Dans ce contexte, l’Union Européenne cherche à développer ses infrastructures et ses accords avec les Etats unis pour maximiser les importations de GNL. Par exemple, l’entreprise Engie a prolongé son contrat d’importation de GNL, et revu à la hausse les quantités prévues. Comme l’explique Lucie Pinson, directrice générale de l’ONG Reclaim Finance au Journal l’Humanité, « Le groupe continue de miser gros sur le gaz. Dans le contexte de la guerre en Ukraine, il se tourne vers les gaz de schiste des États-Unis, dont il a décidé de prolonger les contrats d’importation de neuf ans, en plus des onze déjà prévus. On est en train de valider vingt ans de gaz de schiste ! Cela nous amène à 2042, alors que l’Europe n’est plus censée produire d’électricité carbonée d’ici à 2035. »

Présenté par l’Union Eurpéenne comme un moyen de décarboner le marché du gaz, le GNL américain est en réalité un gaz de schiste obtenu par fracturation hydraulique. Contenu dans des poches de roches à plusieurs kilomètres de profondeur, le gaz est récupéré en fracturant ces poches à l’aide d’immenses quantités d’eau sous pression mélangée à des produits chimiques. En plus d’être une énergie fossile dégageant des gaz à effet de serre lors de sa combustion, le GNL est ainsi extrait avec un procédé extrêmement destructeur d’un point de vue environnemental.
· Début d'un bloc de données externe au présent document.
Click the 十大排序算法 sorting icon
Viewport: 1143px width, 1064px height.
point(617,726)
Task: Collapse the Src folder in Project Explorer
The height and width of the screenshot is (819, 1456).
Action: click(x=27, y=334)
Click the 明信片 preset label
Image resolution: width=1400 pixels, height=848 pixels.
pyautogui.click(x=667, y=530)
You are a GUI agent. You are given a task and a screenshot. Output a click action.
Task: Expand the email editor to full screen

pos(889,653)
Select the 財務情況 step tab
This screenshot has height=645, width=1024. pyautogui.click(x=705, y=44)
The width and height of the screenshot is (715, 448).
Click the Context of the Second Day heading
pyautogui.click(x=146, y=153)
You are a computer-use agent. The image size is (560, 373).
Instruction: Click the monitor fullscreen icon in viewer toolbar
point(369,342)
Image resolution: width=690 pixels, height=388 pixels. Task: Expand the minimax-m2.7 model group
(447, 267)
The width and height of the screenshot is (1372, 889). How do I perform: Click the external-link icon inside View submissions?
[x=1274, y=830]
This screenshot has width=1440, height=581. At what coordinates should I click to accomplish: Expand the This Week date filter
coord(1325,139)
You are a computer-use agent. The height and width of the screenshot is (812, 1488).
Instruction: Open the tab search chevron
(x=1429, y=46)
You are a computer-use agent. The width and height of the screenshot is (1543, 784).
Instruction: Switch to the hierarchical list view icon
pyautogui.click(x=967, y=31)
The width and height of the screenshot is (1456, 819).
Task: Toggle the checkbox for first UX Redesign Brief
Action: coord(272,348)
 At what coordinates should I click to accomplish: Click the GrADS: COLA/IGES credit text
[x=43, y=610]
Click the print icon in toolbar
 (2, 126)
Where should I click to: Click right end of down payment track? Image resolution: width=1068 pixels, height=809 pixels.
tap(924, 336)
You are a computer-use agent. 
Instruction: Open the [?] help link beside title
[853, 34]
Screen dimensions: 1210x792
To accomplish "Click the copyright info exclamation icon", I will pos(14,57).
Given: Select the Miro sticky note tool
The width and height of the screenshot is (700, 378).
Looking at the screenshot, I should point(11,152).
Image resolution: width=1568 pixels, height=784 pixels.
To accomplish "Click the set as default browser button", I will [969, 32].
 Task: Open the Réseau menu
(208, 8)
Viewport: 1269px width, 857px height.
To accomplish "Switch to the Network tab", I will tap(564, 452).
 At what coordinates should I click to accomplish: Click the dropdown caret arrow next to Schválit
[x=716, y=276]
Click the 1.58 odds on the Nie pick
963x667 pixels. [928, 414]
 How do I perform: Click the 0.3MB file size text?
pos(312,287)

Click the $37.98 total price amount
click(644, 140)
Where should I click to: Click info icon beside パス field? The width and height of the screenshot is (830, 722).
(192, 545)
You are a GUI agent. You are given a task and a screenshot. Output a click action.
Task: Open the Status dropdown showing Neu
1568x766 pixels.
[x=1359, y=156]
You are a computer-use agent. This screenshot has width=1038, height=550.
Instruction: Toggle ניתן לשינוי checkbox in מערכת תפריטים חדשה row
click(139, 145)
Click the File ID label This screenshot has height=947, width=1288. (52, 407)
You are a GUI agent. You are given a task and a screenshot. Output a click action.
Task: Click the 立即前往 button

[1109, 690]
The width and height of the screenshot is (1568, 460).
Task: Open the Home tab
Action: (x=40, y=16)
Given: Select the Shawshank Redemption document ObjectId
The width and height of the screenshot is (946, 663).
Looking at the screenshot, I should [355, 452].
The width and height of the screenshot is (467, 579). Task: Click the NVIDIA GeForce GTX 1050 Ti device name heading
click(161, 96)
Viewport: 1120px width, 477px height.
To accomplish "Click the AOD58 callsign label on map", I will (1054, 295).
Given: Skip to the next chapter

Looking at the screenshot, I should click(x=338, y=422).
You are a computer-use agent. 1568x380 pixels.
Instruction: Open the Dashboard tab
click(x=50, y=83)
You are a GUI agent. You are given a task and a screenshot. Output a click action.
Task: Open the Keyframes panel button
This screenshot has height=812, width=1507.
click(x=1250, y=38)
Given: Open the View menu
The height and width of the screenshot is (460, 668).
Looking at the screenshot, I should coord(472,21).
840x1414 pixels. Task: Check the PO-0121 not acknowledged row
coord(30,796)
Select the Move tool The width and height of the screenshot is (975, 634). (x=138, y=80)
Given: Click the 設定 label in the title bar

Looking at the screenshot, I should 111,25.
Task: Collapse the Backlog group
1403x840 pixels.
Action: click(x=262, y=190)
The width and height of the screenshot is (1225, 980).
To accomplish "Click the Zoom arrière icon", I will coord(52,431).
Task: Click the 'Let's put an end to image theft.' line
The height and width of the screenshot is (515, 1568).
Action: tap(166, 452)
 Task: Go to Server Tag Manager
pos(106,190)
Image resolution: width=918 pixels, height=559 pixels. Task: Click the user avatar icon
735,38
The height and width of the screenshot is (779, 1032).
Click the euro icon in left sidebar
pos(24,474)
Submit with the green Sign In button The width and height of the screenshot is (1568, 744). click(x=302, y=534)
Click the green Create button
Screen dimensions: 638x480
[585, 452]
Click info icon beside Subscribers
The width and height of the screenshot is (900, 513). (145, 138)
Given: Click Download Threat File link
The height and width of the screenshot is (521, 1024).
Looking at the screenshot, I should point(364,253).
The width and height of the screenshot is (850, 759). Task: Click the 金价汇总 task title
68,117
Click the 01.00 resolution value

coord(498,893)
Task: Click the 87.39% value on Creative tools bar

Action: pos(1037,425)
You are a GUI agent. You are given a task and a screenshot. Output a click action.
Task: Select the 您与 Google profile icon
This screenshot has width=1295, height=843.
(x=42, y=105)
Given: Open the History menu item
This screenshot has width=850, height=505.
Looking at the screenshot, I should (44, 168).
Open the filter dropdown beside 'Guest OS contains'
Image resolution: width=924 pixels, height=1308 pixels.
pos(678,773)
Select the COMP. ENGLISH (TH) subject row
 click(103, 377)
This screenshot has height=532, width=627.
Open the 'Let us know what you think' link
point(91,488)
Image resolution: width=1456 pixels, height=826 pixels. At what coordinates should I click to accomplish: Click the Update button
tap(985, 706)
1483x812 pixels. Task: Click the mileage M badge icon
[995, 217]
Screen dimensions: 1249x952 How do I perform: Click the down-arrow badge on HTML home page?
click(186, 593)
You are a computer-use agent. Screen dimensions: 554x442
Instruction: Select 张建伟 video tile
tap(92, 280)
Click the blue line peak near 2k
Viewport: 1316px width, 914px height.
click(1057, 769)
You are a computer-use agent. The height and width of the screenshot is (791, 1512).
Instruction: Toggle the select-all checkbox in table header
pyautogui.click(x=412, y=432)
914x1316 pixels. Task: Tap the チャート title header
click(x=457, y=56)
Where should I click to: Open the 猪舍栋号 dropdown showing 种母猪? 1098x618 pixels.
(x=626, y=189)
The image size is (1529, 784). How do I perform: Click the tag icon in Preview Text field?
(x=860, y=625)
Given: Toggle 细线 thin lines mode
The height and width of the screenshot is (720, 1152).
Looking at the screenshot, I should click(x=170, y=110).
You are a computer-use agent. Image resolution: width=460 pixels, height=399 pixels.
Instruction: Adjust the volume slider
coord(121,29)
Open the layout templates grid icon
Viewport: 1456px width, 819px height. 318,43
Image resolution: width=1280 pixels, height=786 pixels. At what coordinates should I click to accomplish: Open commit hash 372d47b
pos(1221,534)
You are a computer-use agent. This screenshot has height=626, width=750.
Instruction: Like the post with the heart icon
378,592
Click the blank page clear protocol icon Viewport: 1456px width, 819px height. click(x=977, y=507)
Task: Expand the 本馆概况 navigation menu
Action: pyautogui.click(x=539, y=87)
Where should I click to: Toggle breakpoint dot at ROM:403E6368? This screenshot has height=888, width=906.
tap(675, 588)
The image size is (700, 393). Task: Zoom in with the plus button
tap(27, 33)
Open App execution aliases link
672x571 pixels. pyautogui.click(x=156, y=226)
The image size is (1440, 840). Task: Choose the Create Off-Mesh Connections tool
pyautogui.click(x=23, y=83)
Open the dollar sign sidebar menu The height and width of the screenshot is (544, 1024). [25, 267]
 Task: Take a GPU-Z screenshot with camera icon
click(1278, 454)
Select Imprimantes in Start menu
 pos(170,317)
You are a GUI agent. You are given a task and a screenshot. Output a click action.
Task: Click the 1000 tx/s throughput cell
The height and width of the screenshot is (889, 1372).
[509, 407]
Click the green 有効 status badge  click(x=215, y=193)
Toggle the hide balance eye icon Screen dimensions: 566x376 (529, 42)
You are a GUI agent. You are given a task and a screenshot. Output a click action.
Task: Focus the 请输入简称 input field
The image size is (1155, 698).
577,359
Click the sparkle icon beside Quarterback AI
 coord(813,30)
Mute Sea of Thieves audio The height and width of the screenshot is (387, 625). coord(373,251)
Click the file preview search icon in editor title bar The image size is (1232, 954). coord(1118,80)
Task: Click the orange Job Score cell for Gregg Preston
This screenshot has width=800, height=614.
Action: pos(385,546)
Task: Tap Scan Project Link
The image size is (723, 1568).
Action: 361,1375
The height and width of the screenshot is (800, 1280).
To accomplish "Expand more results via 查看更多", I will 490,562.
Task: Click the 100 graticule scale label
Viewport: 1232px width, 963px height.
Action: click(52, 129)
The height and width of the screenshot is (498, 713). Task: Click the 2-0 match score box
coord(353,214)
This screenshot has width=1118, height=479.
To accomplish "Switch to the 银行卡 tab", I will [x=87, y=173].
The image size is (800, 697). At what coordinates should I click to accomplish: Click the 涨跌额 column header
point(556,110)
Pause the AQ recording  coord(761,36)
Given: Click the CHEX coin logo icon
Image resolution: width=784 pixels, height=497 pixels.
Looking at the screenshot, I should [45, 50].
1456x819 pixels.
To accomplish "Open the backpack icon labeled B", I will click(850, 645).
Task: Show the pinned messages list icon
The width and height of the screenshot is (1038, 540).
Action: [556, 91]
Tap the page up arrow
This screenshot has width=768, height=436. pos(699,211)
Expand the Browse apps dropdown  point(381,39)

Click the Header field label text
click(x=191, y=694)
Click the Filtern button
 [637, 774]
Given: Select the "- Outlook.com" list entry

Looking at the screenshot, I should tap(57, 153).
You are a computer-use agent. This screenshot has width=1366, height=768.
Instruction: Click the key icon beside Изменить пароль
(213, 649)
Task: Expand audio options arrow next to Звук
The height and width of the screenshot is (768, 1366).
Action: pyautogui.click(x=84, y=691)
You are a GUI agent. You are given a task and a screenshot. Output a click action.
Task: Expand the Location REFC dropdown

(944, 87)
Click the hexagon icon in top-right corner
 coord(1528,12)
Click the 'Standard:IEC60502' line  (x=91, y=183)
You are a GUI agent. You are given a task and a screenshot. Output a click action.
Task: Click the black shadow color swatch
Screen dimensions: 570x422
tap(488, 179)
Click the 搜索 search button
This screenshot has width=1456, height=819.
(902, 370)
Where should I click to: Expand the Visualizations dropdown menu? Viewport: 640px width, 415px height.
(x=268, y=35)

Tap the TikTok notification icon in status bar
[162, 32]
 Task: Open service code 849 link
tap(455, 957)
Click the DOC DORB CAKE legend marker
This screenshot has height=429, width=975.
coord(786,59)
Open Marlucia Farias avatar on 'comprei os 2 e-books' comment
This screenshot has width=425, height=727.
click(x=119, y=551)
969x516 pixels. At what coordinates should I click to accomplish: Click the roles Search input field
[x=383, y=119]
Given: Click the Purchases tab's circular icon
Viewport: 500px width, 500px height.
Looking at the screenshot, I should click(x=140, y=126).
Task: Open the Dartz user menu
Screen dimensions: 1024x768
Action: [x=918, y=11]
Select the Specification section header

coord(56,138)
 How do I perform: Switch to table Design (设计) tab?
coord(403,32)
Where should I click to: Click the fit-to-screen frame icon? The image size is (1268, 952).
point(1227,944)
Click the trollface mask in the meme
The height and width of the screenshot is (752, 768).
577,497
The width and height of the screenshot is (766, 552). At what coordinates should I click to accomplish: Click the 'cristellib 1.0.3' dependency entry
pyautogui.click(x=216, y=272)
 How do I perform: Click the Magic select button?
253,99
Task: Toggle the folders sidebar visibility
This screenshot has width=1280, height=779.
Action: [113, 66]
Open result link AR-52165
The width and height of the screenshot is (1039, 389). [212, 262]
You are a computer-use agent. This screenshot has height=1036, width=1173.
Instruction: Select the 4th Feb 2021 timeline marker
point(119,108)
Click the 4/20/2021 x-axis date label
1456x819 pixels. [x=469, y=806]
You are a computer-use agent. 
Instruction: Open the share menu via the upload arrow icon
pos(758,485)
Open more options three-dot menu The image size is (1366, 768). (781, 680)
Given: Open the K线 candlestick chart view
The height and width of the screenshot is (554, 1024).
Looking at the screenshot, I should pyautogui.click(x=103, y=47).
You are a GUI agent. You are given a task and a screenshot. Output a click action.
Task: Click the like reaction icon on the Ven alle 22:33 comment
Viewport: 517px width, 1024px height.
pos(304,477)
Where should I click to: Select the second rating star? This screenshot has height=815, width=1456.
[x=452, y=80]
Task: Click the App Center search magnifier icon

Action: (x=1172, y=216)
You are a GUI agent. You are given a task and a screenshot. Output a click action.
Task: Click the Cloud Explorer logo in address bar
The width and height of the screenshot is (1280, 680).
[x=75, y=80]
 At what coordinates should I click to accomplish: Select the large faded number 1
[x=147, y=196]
Comme l’explique l’association Les Amis de la Terre, le gaz ainsi obtenu a un impact environnemental comparable à celui des autres énergies fossiles. En cause, les immenses quantités de méthane, puissant gaz à effet de serre, que rejettent dans l’atmosphère ce procédé d’extraction. Ainsi, « l’exploitation intense du bassin permien, plus grand gisement de pétrole et de gaz des États-Unis, pourrait consommer, d’ici 2050, 10% du budget carbone mondial disponible dans le scénario de limitation du réchauffement à 1,5 degré » selon les amis de la Terre.

Loin de se limiter à ces impacts, la fracturation hydraulique est également consommatrice de quantités astronomiques d’eau qui, mélangée à des produits chimiques, finit par contaminer les nappes phréatiques et les cours d’eau, ainsi que les personnes, la faune et la flore alentour. Ainsi, ce procédé détruit à des échelles importantes la biodiversité des territoires, et va jusqu’à perturber l’équilibre sismique de régions entières.

Ce procédé d’extraction, encouragé par les Etats-Unis dans leur recherche d’indépendance énergétique, fait la joie et la fortune d’un patronat dont le respect de l’intégrité des populations, des espaces naturels et du climat est le dernier des soucis. Interdits en France en 2011, les gaz de schiste font leur retour par la fenêtre à la faveur de la crise énergétique actuelle. Une absurdité révélatrice de l’impossibilité de penser l’écologie dans la limite de frontières nationales.

Avec la guerre en Ukraine, les contradictions et tensions inter-impérialistes s’exacerbent, et avec elles les conséquences les plus dévastatrices pour les populations. Au-delà de l’aspect économique de la politique de sanction de l’Union européenne qui pèse énormément sur les classes populaires russes et internationales, la question écologique rentre également en jeu. Ni le pétrole de Poutine, ni le gaz de schiste de Biden sont les réponses face à la crise climatique dont les premiers effets se font déjà ressentir. Plus que jamais, il est nécessaire de s’organiser par le bas face à ceux qui veulent nous faire payer la crise économique, écologique et leurs guerres.